*Problem description*
Quote the passage on barriers to women's ambition starting with "Ambition’s Current Barriers" and going on through "by their skills.".

*Document extract*
-------------------------

Ambition’s Current Barriers
In the wake of the pandemic, women are at the height of their ambition, eager to reach their full potential, eager for new knowledge and challenges. But despite a greater awareness of the existence of unconscious bias against women, barriers remain.
On one hand, there are internal, individual hurdles. Women cite a lack of self-confidence as the main obstacle to achieving their professional goals, followed by family obligations that affect professional choices. On the other hand, there is good news! Surveys conducted by The A Effect between 2016 and 2022 show that women in general are feeling more self-confident, less afraid of taking risks, and more empowered by their skills.
However, while individual barriers may be lessening, there has been no change in terms of structural obstacles. Lack of career opportunities still tops the list, followed by lack of support from a superior, then lack of incentives in the company and the company’s male-centric corporate culture.

-------------------------

*Entries shown*

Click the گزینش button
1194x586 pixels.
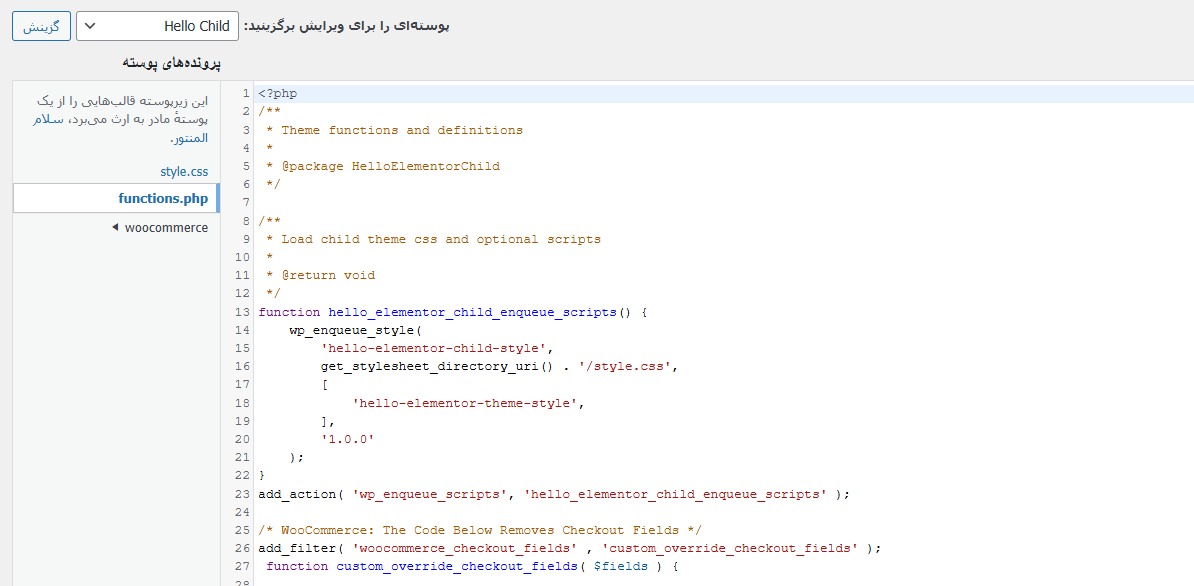pos(41,26)
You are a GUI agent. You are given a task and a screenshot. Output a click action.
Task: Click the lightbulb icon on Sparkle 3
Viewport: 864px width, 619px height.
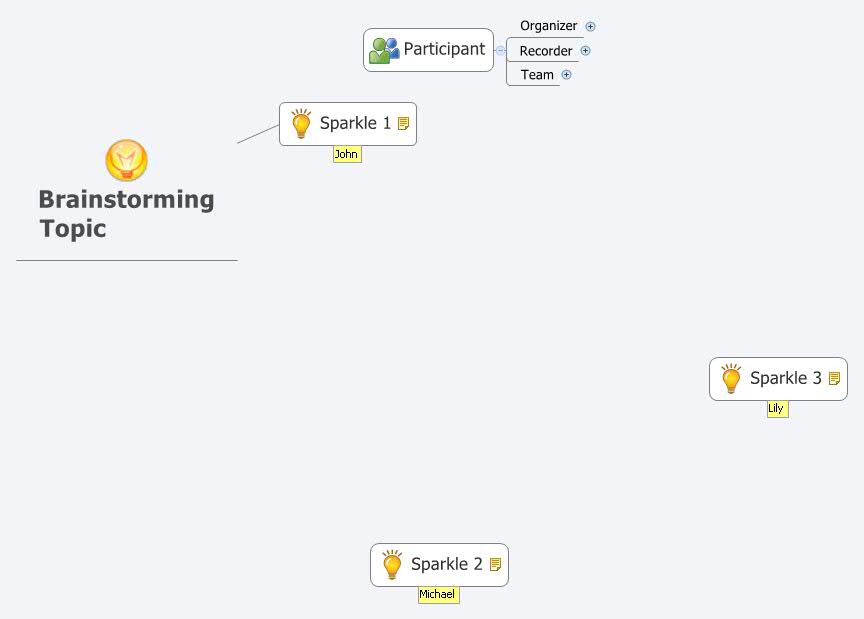tap(731, 378)
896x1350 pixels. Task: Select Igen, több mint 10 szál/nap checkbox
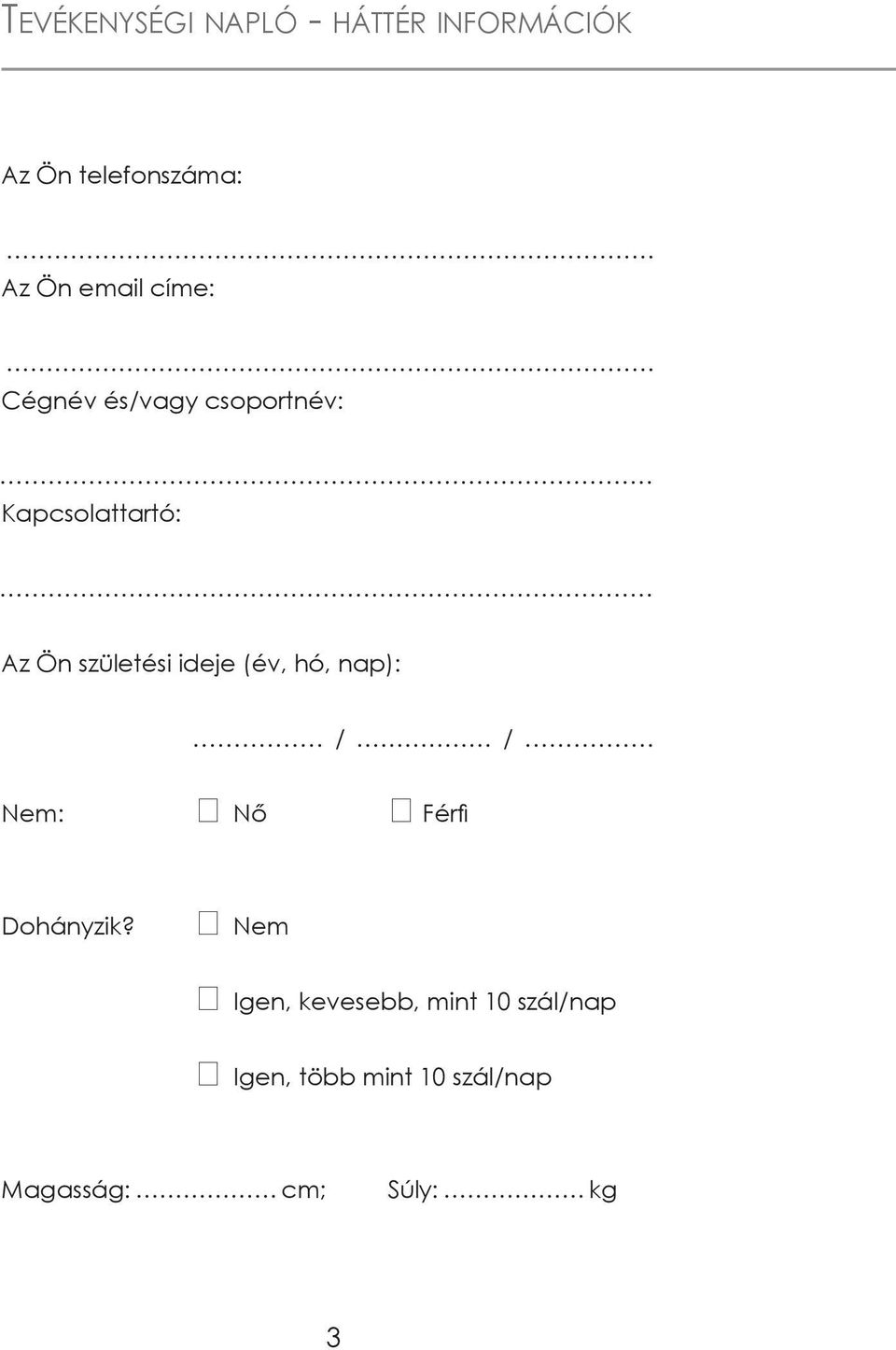click(208, 1074)
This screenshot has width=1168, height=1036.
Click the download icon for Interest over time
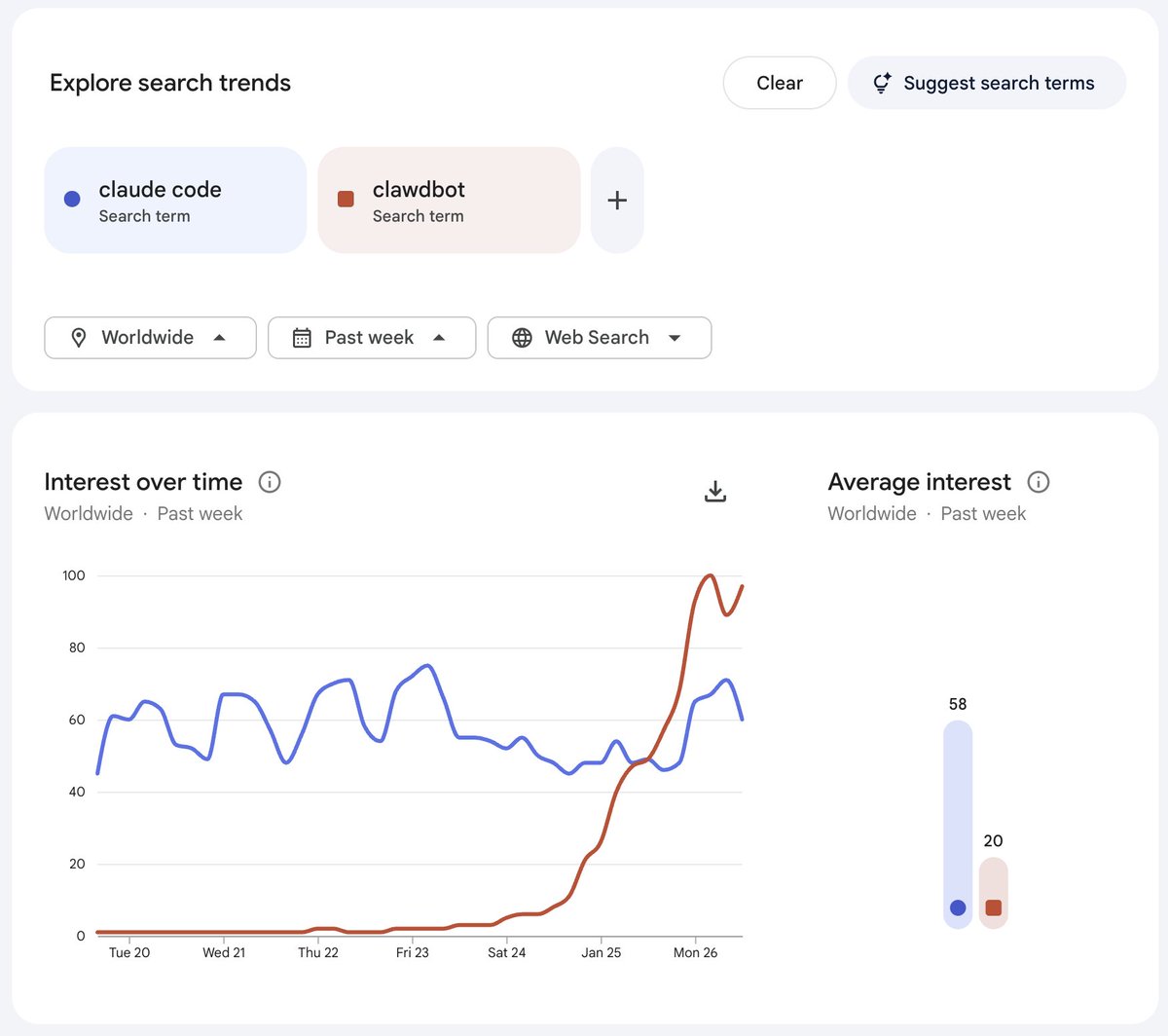(715, 491)
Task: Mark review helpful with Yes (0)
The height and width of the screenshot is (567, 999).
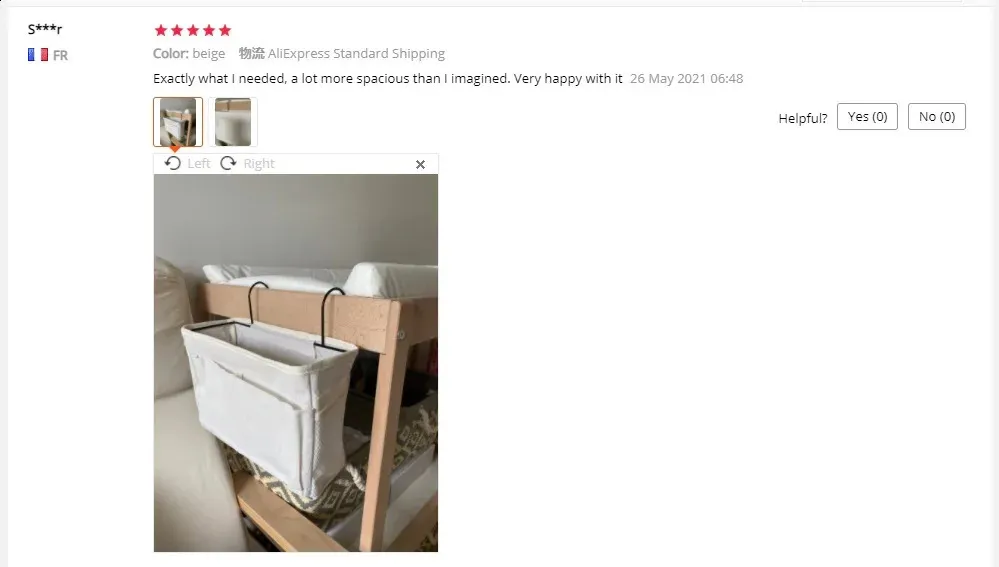Action: (867, 117)
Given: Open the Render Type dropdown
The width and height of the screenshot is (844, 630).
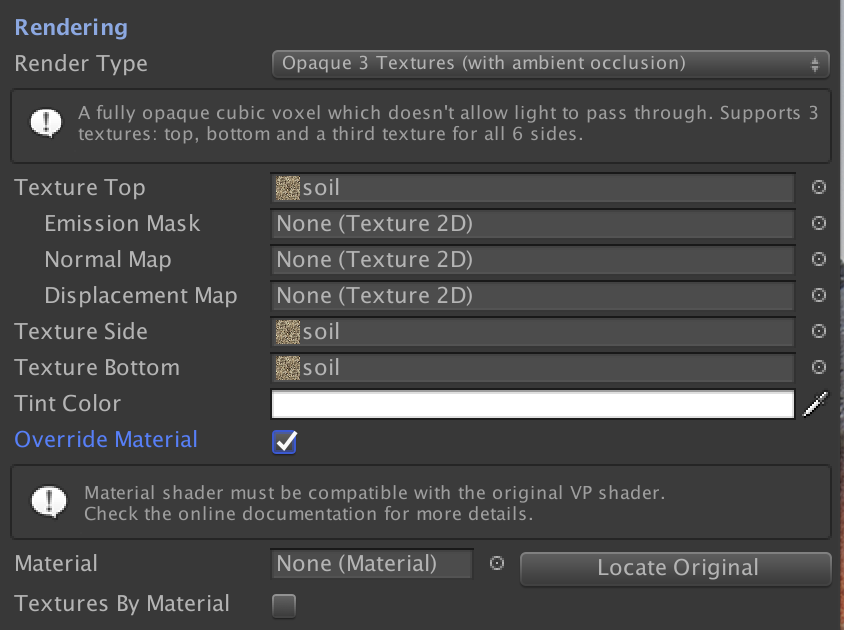Looking at the screenshot, I should 550,62.

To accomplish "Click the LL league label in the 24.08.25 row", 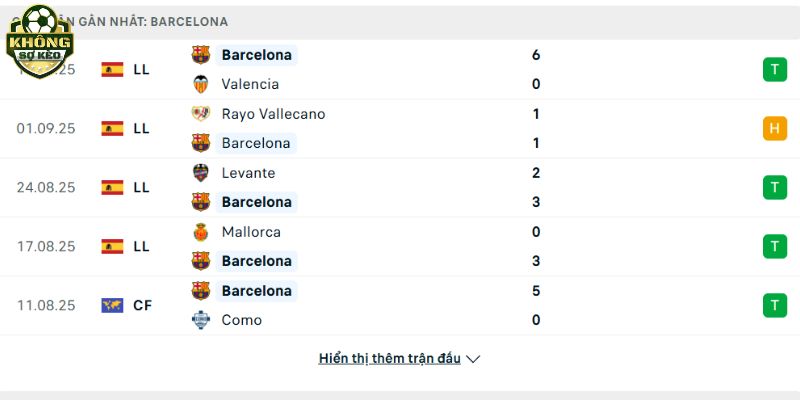I will 141,188.
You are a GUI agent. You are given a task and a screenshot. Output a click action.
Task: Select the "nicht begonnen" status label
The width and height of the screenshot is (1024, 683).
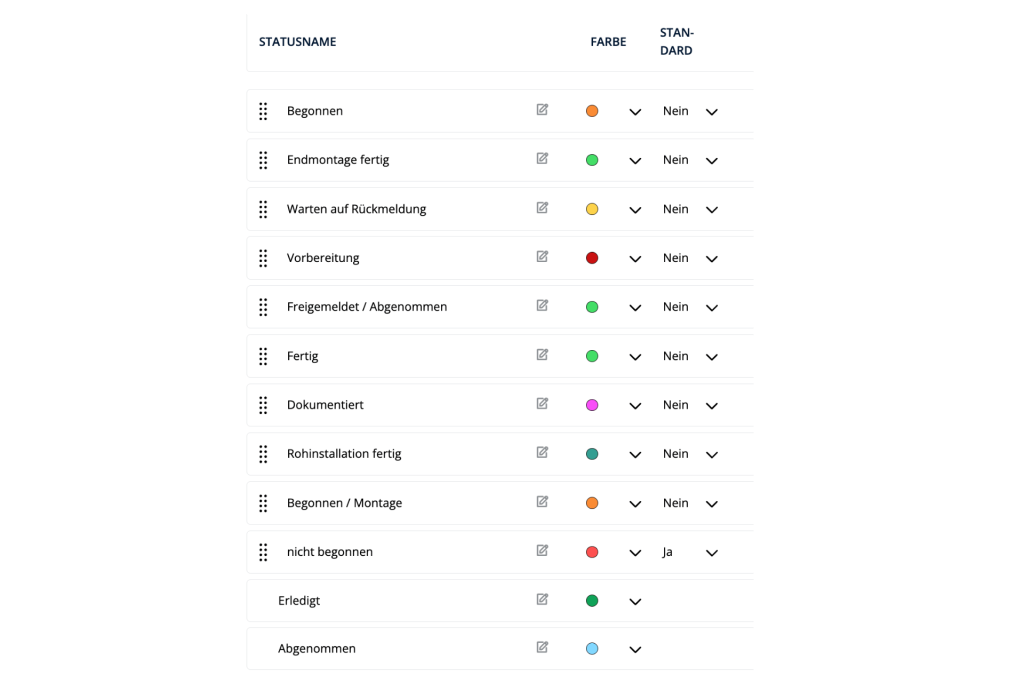(x=330, y=551)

-------------------------

*Answer to the exercise*
Ambition’s Current Barriers
In the wake of the pandemic, women are at the height of their ambition, eager to reach their full potential, eager for new knowledge and challenges. But despite a greater awareness of the existence of unconscious bias against women, barriers remain.
On one hand, there are internal, individual hurdles. Women cite a lack of self-confidence as the main obstacle to achieving their professional goals, followed by family obligations that affect professional choices. On the other hand, there is good news! Surveys conducted by The A Effect between 2016 and 2022 show that women in general are feeling more self-confident, less afraid of taking risks, and more empowered by their skills.